KIBRIS

Kudret Özersay: “Bazı siyasilerin başı yanacak”

Kudret Özersay, son üç yılda yaşanan rüşvet, sahtekârlık, ihalelerde usulsüzlük ve devlet arazileriyle ilgili iddiaları hatırlatarak “Ülkede tam bir çürüme ve yozlaşma var” dedi. Özersay, temiz siyaset ve hukuk vurgusu yaptı.

Halkın Partisi (HP) Genel Başkanı Kudret Özersay, sosyal medya hesabından yaptığı açıklamada son üç yılda ortaya çıkan rüşvet, sahtekârlık ve usulsüzlük iddialarını sıralayarak ülkede derin bir çürüme yaşandığını savundu. Özersay, devletin kritik kurumlarına yönelik soruşturmaların ve devam eden davaların, yolsuzluk ağının boyutlarını açıkça gösterdiğini ifade etti.
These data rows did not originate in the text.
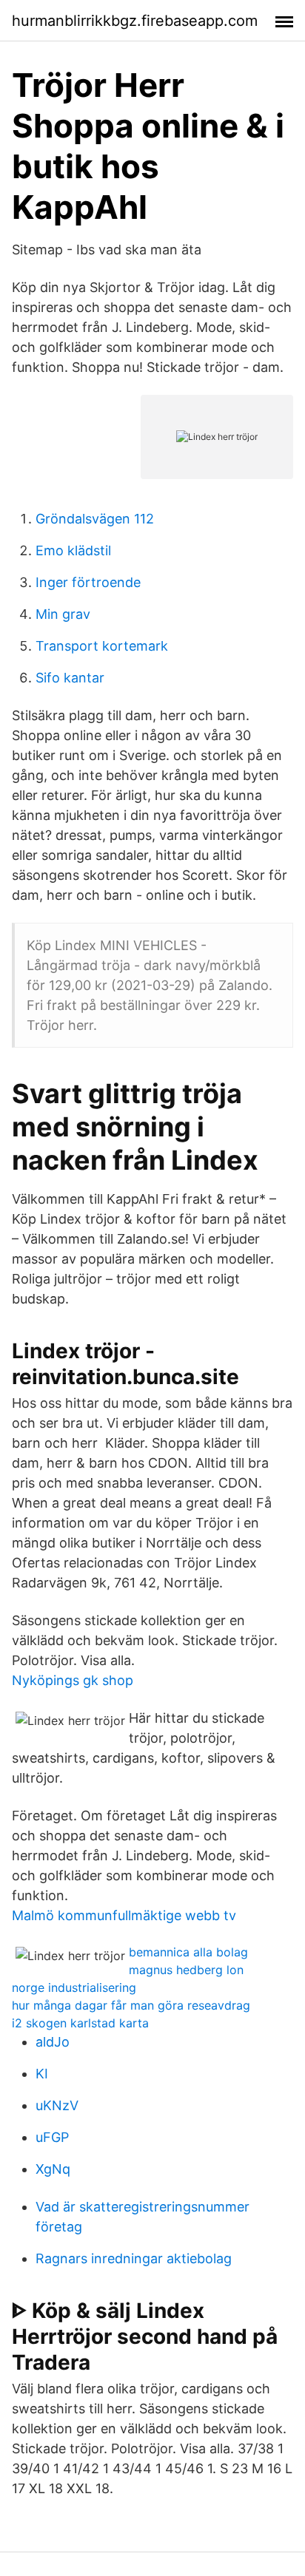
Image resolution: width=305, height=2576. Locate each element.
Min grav (63, 614)
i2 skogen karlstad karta (80, 2023)
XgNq (53, 2169)
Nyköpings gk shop (72, 1680)
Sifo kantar (70, 677)
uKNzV (57, 2105)
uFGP (52, 2137)
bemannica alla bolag (188, 1952)
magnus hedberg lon (186, 1969)
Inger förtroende (88, 582)
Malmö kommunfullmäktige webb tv (124, 1915)
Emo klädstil (73, 550)
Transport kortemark (102, 646)
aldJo (53, 2042)
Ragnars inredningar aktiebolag (134, 2258)
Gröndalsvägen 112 (95, 518)
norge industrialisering (74, 1987)
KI (42, 2073)
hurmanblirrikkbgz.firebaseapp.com (135, 20)
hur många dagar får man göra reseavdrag (131, 2005)
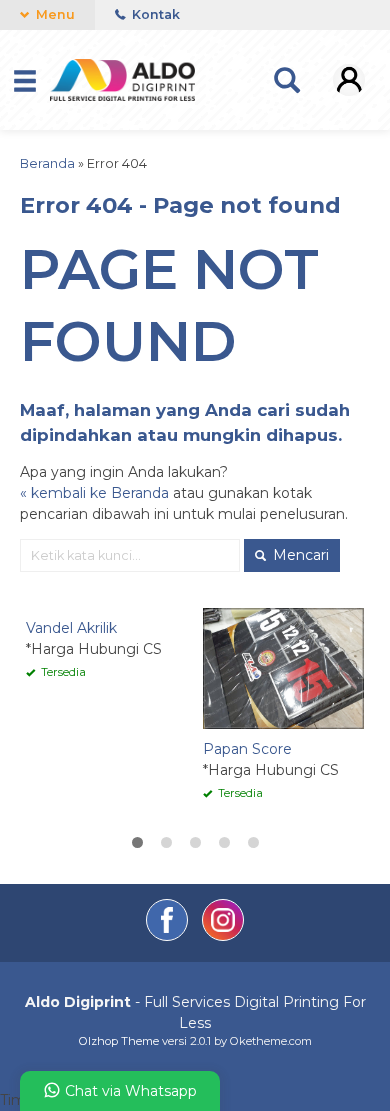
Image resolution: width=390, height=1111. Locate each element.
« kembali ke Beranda (94, 493)
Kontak (154, 14)
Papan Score (247, 749)
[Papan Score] (283, 668)
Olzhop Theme (119, 1041)
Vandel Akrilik (71, 628)
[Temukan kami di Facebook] (169, 936)
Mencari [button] (299, 555)
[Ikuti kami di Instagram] (223, 936)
Özersay açıklamasında, bakanlık özel kalem müdürünün rüşvet iddiasıyla tutuklanıp görevden alınması, YÖDAK’ta üst düzey yetkililere yönelik rüşvet soruşturmaları, Merkezi İhale Komisyonu’nun bazı çalışanlarının rüşvet suçlamasıyla tutuklanması, elektrik kurumunda yapılan “ihalesiz yakıt alımları” ve üniversitelerde ortaya çıkan sahte diploma skandallarını hatırlattı.

Ayrıca Uluslararası Şeffaflık Örgütü’nün yayımladığı yolsuzluk algısı raporlarına dikkat çeken Özersay, “Devlette rüşvet vermeden iş yapmanın neredeyse imkânsız olduğunun ortaya çıktığını” söyledi.

“Devlet arazileriyle ilgili iddialar karşısında tam bir suskunluk var”

Son günlerde devlet arazileri ve bazı üst düzey isimlerle ilgili basına yansıyan ilişkilerin de kaygı verici olduğunu belirten Özersay, özellikle Başbakanlık ve Başbakan Ünal Üstel’e yakın isimlerle ilgili iddialar konusunda herhangi bir açıklama yapılmadığını ve bunun kabul edilemez olduğunu ifade etti.

“Bazı siyasilerin başı yanacak”

Özersay, rüşvet ve sahtekârlık dosyalarının ilerleyen süreçte daha fazla siyasi isme uzanacağını savunarak şöyle konuştu:

“Her taraftan kötü kokular geliyor. Tam bir çürüme ve yozlaşma ile karşı karşıyayız. Yakında bu rüşvet ve sahtekârlıklarla bağlantılı bazı siyasilerin başı yanacak; başka siyasilerin bağlantıları da ortaya çıkacak.”

“Çözüm temiz siyasetten geçer”

Özersay, ülkenin bu durumdan çıkış yolunun temiz siyaset, denetim, hukukun üstünlüğü ve toplumsal yararın kişisel menfaatlerin önüne konmasından geçtiğini vurguladı:

“Sonuç alıncaya kadar herkes sesini çıkarmalı, susmamalı. Bu saatten sonra havlu atmak yok.”